Les paroissiens se sont rassemblés samedi à l’église Saint-Pierre, à Shawinigan, pour une dernière messe.

Des paroissiens refusent de baisser les bras

Shawinigan — À l’issue de la dernière messe célébrée à l’église Saint-Pierre, de Shawinigan, samedi, les émotions étaient vives chez les paroissiens qui ont grandi à l’ombre de son clocher. Si plusieurs semblent résignés à perdre leur lieu de culte, d’autres ne s’avouent pas encore vaincus et espèrent toujours trouver un moyen pour que l’édifice conserve sa vocation religieuse.

Sylvain Houle, organiste à l’église Saint-Pierre, soutient qu’un promoteur a fait une proposition de projet qui permettrait de garder l’église ouverte et ce, à coût nul pour la Fabrique Sainte-Marguerite d’Youville. «J’ai trouvé un promoteur qui voudrait mettre possiblement des colombariums, ça permettrait de garder l’ouvroir Saint-Pierre, qui amène un revenu de 18 000 $ par année. On garderait l’église et on pourrait célébrer des funérailles, des baptêmes et des mariages, ce qui amènerait d’autres revenus. Ce serait à coût nul», soutient-il.

L’organiste estime également que les coûts de réfection de l’église avancés par la fabrique, soit 2 millions $, sont exagérés. Il croit que les revenus qu’amènerait le projet qu’il soutient permettraient de couvrir les frais annuels de fonctionnement de l’édifice, 40 000$. Toujours selon M. Houle, le conseil de la fabrique ferait preuve de peu d’ouverture.

«Cette semaine, j’ai dû appeler l’évêché de Trois-Rivières, car ce n’est pas normal qu’on ne puisse pas parler au conseil de fabrique pour expliquer le projet, déplore-t-il. On est obligé de passer par des intermédiaires, comme le curé ou le coordonnateur de la fabrique, qui leur transmettent cette offre, mais on se rend compte qu’ils ne la comprennent pas. Ça ne coûterait rien!»

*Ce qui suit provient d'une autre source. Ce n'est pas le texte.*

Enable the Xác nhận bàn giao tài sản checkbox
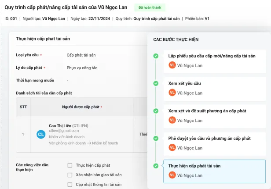Viewport: 271px width, 189px height. pos(70,175)
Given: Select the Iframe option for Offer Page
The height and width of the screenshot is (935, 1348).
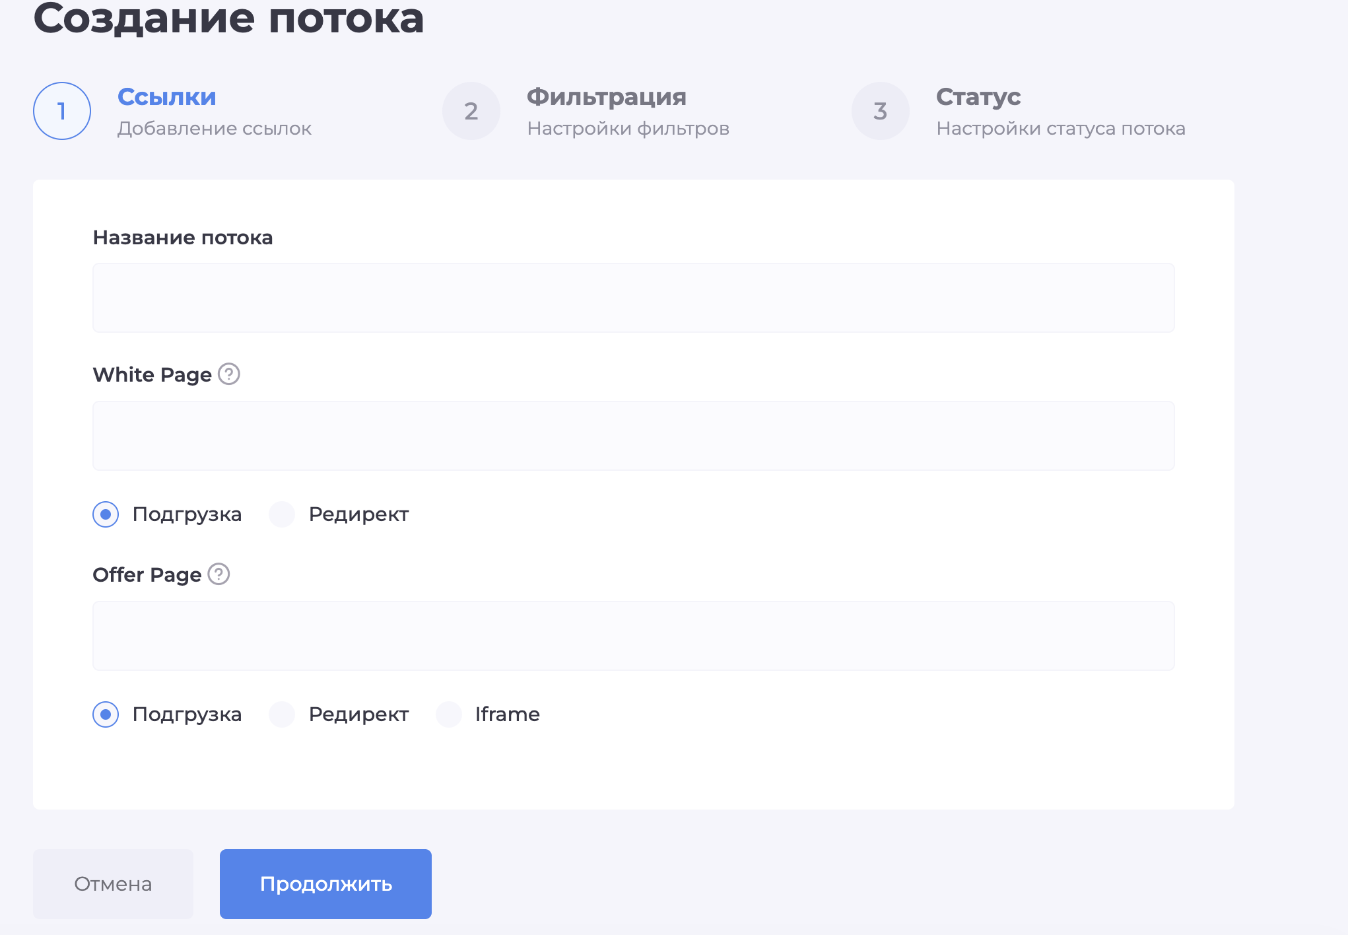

Une rencontre doit avoir lieu lundi pour tenter une fois de plus de faire aller le projet de colombariums de l’avant. De plus, M. Houle a fait circuler une pétition au cours des deux dernières semaines, pour tenter d’empêcher la fermeture de l’église. Il affirme avoir recueilli 600 noms.

Il a été impossible de rejoindre le conseil de fabrique de la paroisse Sainte-Marguerite d’Youville, ni le diocèse de Trois-Rivières, dimanche.

Rappelons qu’en août dernier, une nouvelle tuile est tombée sur la tête du conseil de la fabrique et des paroissiens, lorsqu’un dégât d’eau a fait d’importants et coûteux dommages au presbytère.

Une dernière messe chargée d’émotions

À la sortie de la messe de samedi, les coeurs étaient gros. «Je trouve ça ben de valeur, de perdre une si belle église comme ça», dit James McCulloch, la voix tremblante.

Plusieurs paroissiens semblent toutefois s’être résignés à la fermeture du lieu de culte où plusieurs ont reçu tous leurs sacrements, de leur baptême à leur mariage. «Je suis née ici, j’ai été baptisée ici, j’ai eu ma première communion; j’ai tout fait ici. Ça me fait de la peine que l’église ferme, mais qu’est-ce que vous voulez, le monde ne vient plus à la messe», souligne Adèle Sauvageau.

Car pour plusieurs, le problème est la désertion des églises catholiques au Québec, phénomène auquel Shawinigan n’échappe pas. Selon des paroissiens, l’église qui accueillait autrefois jusqu’à 600 personnes peinait à a réunir 50 depuis déjà plusieurs années. «Si notre église était toujours pleine, peut-être qu’on aurait pu la réparer et l’entretenir, avance l’abbé Dany Dubois, qui a officié à la messe de samedi. Mais quand il y a très peu de personnes qui collaborent, on n’y arrive pas.»